Stored entries:
== == ==

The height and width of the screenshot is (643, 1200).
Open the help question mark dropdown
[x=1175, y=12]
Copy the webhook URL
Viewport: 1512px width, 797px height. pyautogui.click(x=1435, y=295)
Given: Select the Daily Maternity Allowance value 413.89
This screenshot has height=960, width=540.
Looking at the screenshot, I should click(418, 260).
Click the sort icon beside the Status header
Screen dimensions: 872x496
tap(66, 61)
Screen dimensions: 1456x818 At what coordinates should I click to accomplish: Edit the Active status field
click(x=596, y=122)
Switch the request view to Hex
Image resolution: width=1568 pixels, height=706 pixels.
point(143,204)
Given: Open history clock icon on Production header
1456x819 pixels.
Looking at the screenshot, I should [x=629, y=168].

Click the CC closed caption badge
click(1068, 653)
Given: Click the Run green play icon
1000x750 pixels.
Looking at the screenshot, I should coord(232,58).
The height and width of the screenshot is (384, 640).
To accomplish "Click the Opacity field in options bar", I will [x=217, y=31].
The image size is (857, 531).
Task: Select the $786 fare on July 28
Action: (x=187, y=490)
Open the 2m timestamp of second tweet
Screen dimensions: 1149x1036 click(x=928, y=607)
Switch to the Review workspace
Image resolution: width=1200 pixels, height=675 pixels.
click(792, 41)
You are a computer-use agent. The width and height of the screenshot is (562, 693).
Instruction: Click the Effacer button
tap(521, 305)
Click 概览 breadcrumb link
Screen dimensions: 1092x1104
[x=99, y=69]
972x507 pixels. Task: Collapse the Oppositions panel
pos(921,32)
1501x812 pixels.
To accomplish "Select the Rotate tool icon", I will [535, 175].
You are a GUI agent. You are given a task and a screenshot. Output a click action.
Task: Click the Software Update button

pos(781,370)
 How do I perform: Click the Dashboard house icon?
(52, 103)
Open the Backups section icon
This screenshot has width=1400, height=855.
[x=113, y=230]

== == ==

Task details:
Arrange the lines of the listing above as a numbered list, taking only the stretch from the line that contains "How do I perform: Click" through the end of the listing, and leave out any blank lines.

Answer below:
1.  How do I perform: Click the Dashboard house icon?
2. (52, 103)
3. Open the Backups section icon
4. This screenshot has width=1400, height=855.
5. [x=113, y=230]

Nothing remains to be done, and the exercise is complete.